Dataset entries:
════════
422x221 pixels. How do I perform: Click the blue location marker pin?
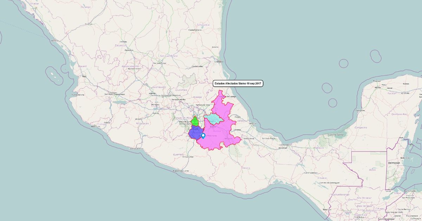coord(203,135)
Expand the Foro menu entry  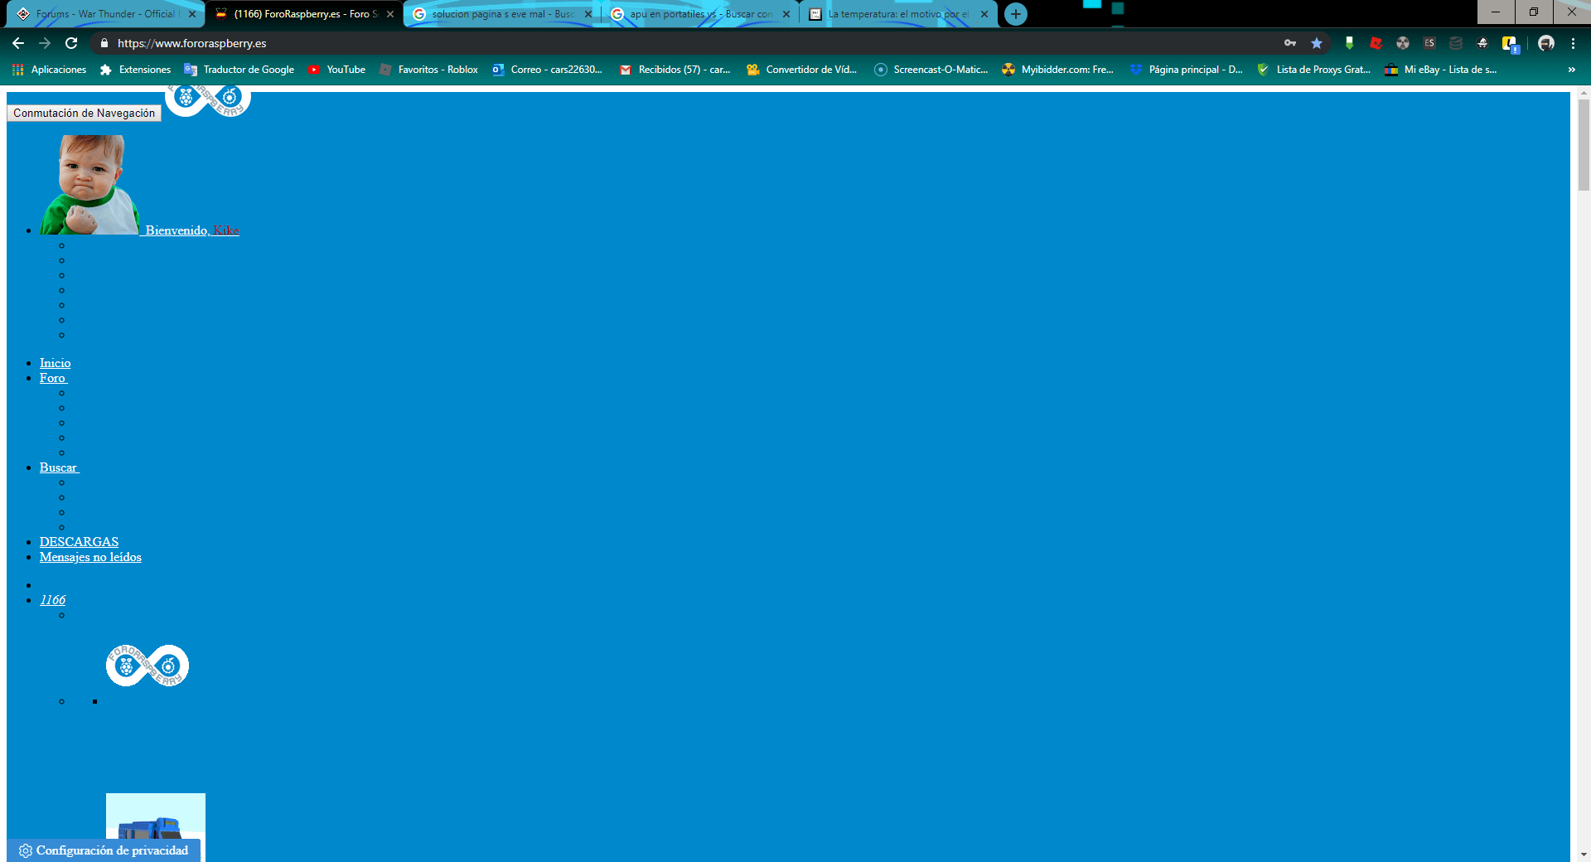[52, 378]
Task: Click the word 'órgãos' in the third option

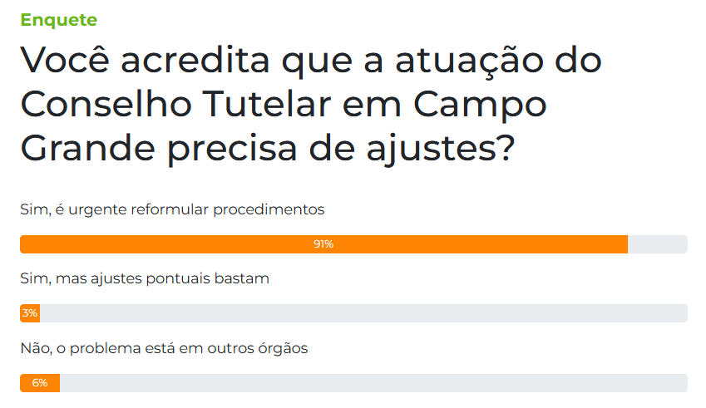Action: click(x=283, y=349)
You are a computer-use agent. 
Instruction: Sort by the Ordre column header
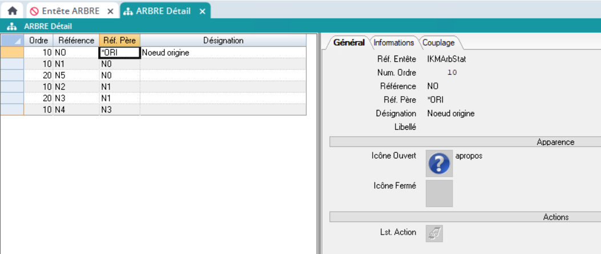[x=38, y=41]
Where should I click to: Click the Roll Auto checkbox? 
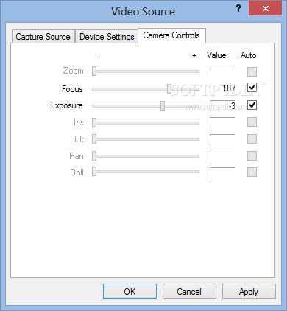(x=252, y=172)
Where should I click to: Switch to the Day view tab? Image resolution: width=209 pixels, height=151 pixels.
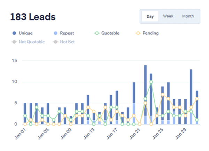tap(150, 16)
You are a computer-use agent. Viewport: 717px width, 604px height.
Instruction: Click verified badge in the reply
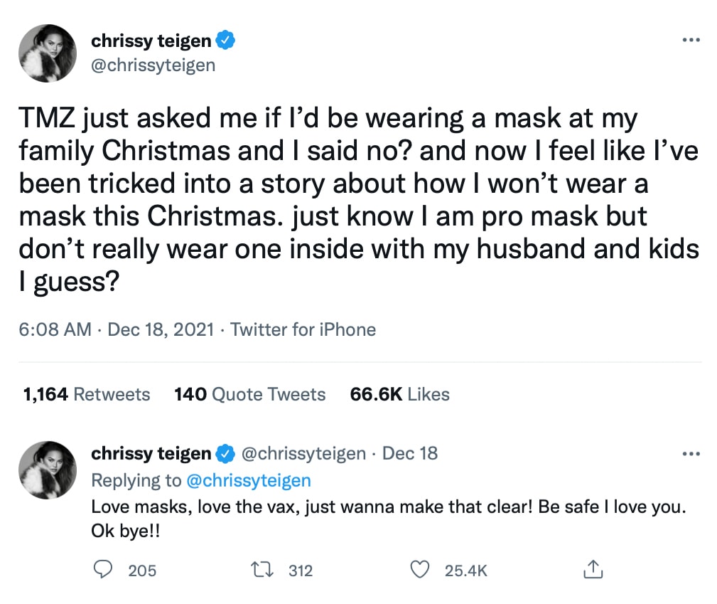point(225,453)
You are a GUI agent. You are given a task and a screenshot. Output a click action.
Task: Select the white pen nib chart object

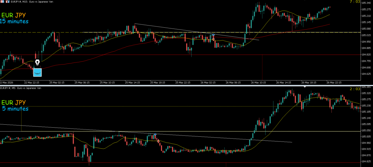(38, 62)
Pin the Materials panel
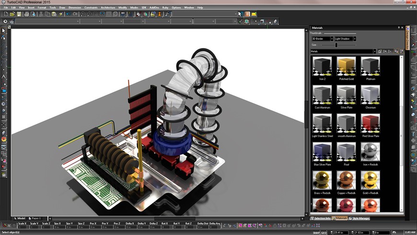The image size is (417, 235). (399, 27)
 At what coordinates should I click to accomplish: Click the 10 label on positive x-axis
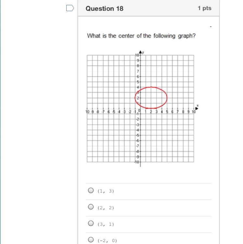(x=194, y=112)
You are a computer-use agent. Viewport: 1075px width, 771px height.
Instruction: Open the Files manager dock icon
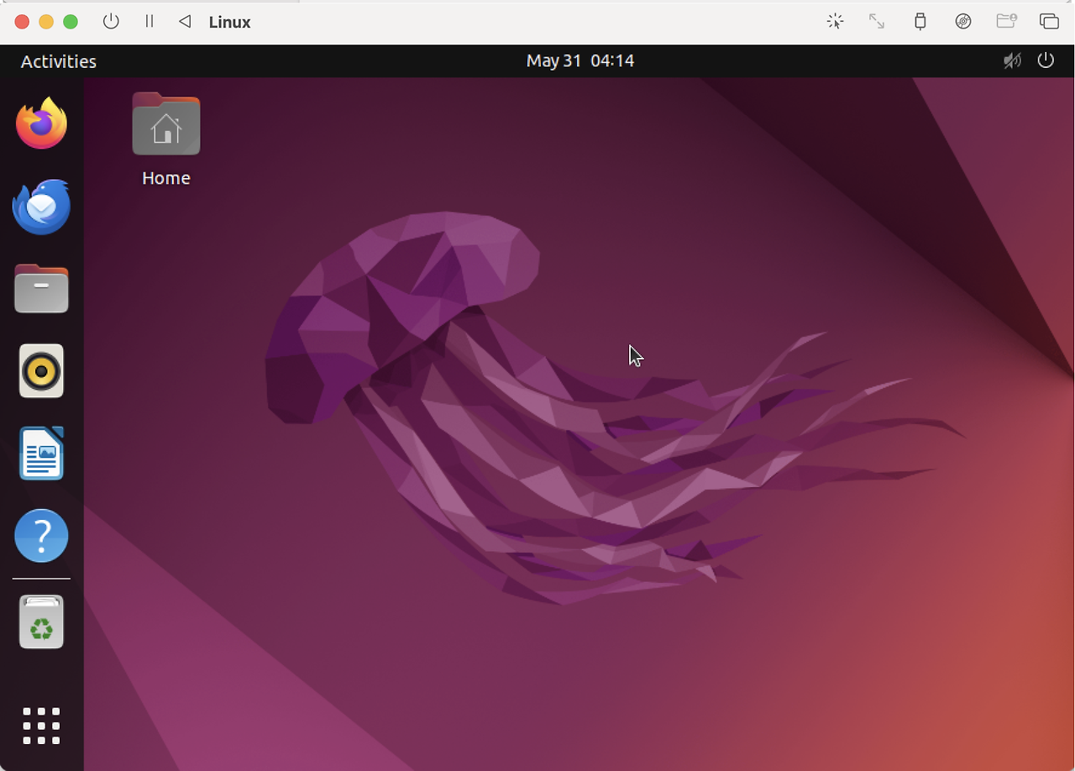tap(41, 289)
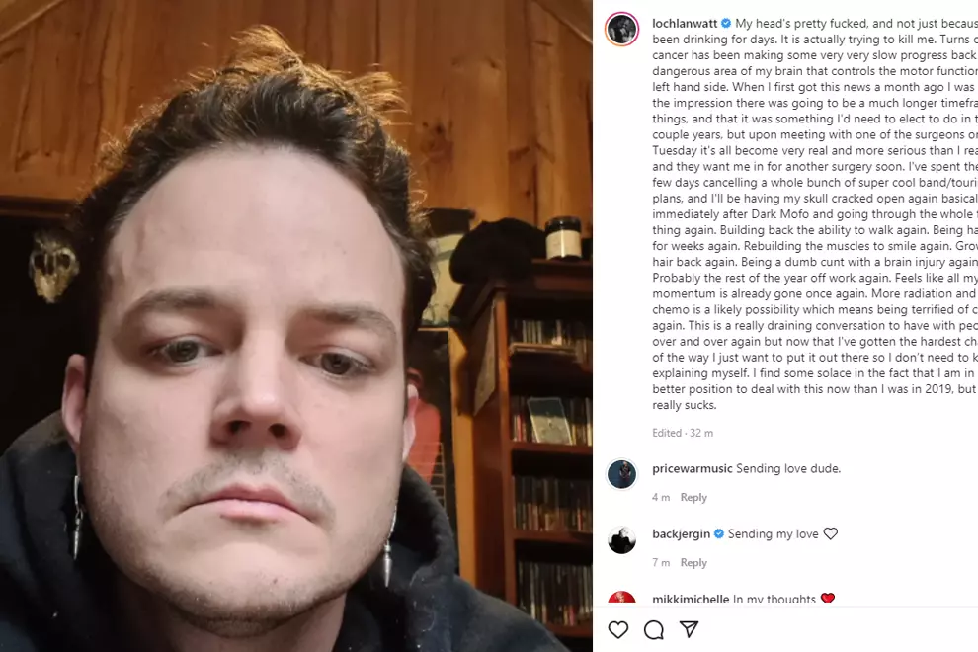This screenshot has width=978, height=652.
Task: Reply to backjergin's comment
Action: (693, 563)
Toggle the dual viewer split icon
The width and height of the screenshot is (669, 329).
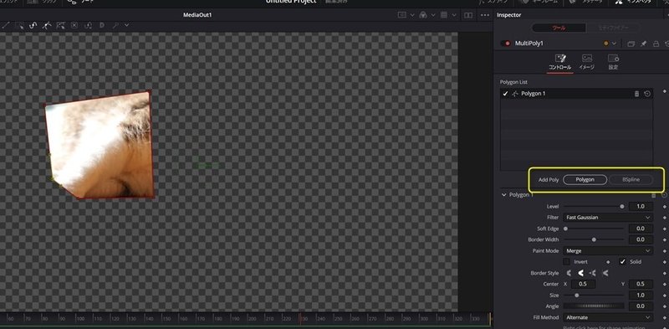coord(468,15)
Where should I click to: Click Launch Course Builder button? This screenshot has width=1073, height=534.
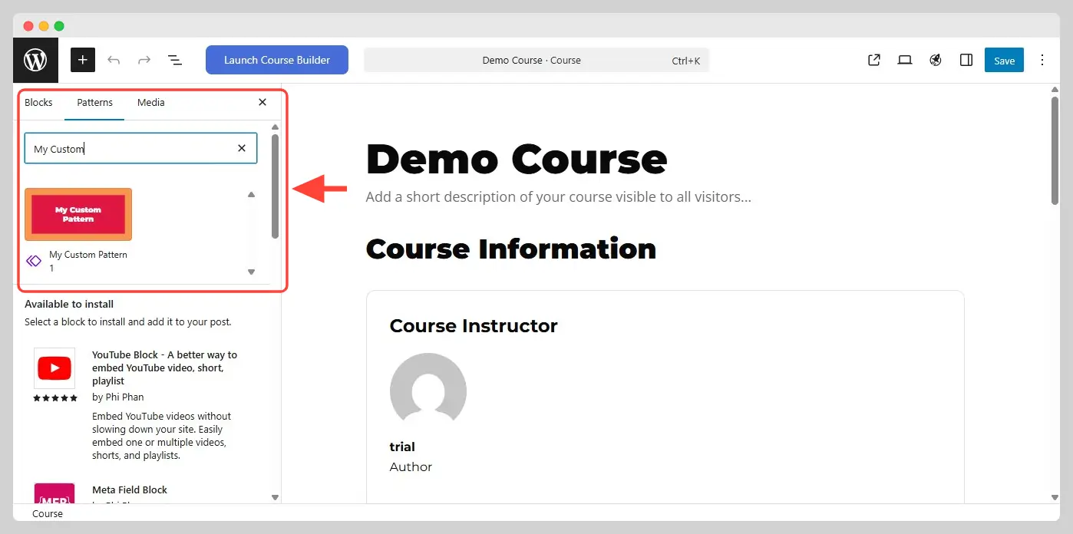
════════
Leaving the pictures aside, transcribe exactly the lines from the one containing "Toggle the dual viewer split icon" to the final line of the entries above, both ends included.

Toggle the dual viewer split icon
The width and height of the screenshot is (669, 329).
coord(468,15)
Where should I click to: Click Launch Course Builder button? This screenshot has width=1073, height=534.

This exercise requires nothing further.